Phrenic nerve palsy was observed in one patient (2%) in the CBA group, while PV stenosis was observed in one patient (2%) in the RFA group. This finding of complication is consistent with previous reports.20 Notably, we found that both the duration of persistent AF before the ablation procedure and early AF recurrence during the blanking period were related to ATA recurrence during follow-up. This is in line with the findings of other studies and suggests that these risk factors could serve as predictors for AF recurrence after ablation. In particular, unlike paroxysmal AF, early AF episodes during the blanking period are highly associated with recurrence during long-term follow-up and should be managed without delay.
Limitations
This study was a national study in Norway with a limited sample size, which was calculated based on the available outcomes of earlier investigations when the study was designed. The success rate of RFA has increased while the catheters and techniques have been improved. Due to the difficulty of anticipating clinical incidence precisely, similar sample sizes have been applied to several clinical trials.21,22 Although the interpretation of the data is limited, these findings still show the real outcomes of daily ablation practice and confirm the results of previous trials.
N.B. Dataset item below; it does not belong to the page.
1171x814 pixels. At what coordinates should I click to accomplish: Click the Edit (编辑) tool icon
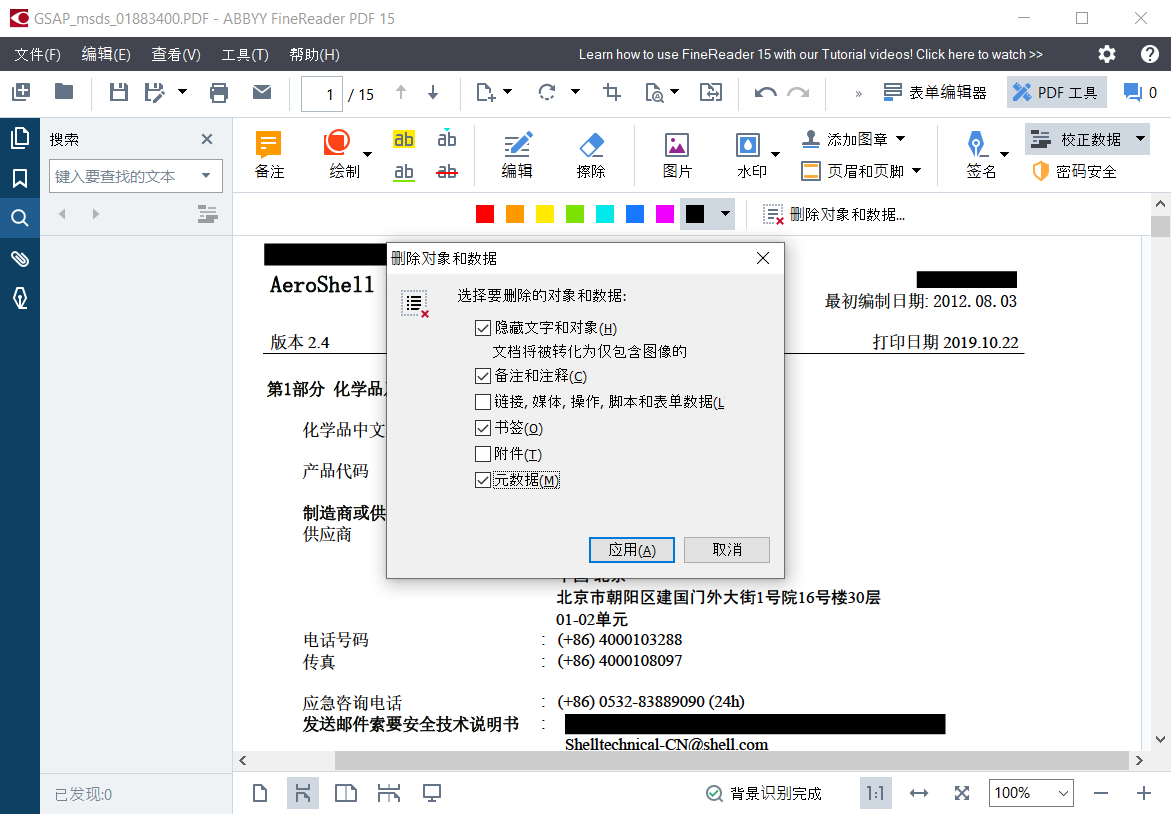click(x=517, y=146)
Large-scale randomized clinical trials are demanded to further confirm the conclusions of this study. A measure of combined ablation power, time, and contact force, such as lesion size index, was not available when this study started. We employed force-time-integral over 400 g·s as the target for each application. This may have an impact on procedural data, but probably not much on clinical results since this criterion had been applied in practice for years. We did not compare the radiation exposure because we had observed a large variation of radiation dosage from one lab to another due to different devices and systems. Since the fluoroscopy time was similar between the two groups, the radiation exposure might be higher in the CBA group given that cine angiography of the PVs was applied before every cryoablation, which was not necessary for the RFA group.
Conclusions
Pulmonary vein isolation achieved by CBA was as effective as RFA for treatment of persistent or long-standing persistent AF in terms of ATA-freedom at 12-month follow-up, with less AFL recurrence and shorter procedure and ablation times.
Funding
This study was partly supported by the Helse Vest, Norway (L.-B.S.).
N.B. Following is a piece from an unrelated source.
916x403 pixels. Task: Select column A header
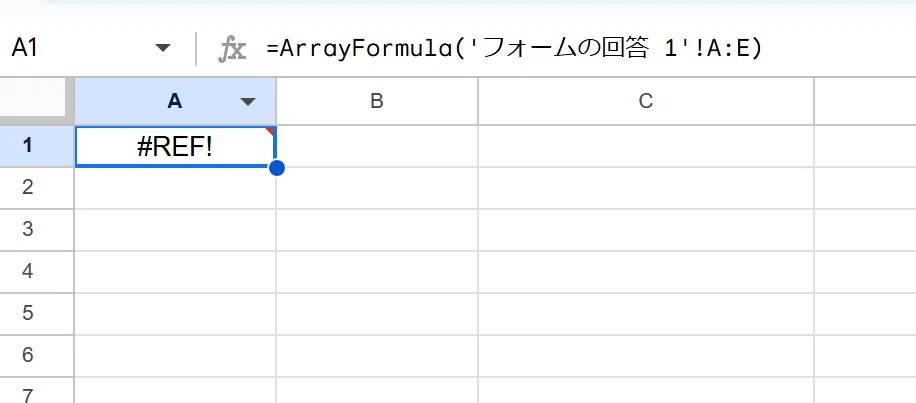coord(175,102)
Conflict of interest: J.C. serves as a consultant for Biosense Webster, Johnson & Johnson, and has received research grant from Medtronic and Abbott Medical. Otherwise, there are no conflicts of interest to be disclosed for other co-authors.
Data availability
The data underlying this article are related to all patients enrolled in this study. These cannot be shared publicly due to the privacy of individuals that participated in the study. All data are preserved in the participating centres. The data will be shared at reasonable request to the corresponding author.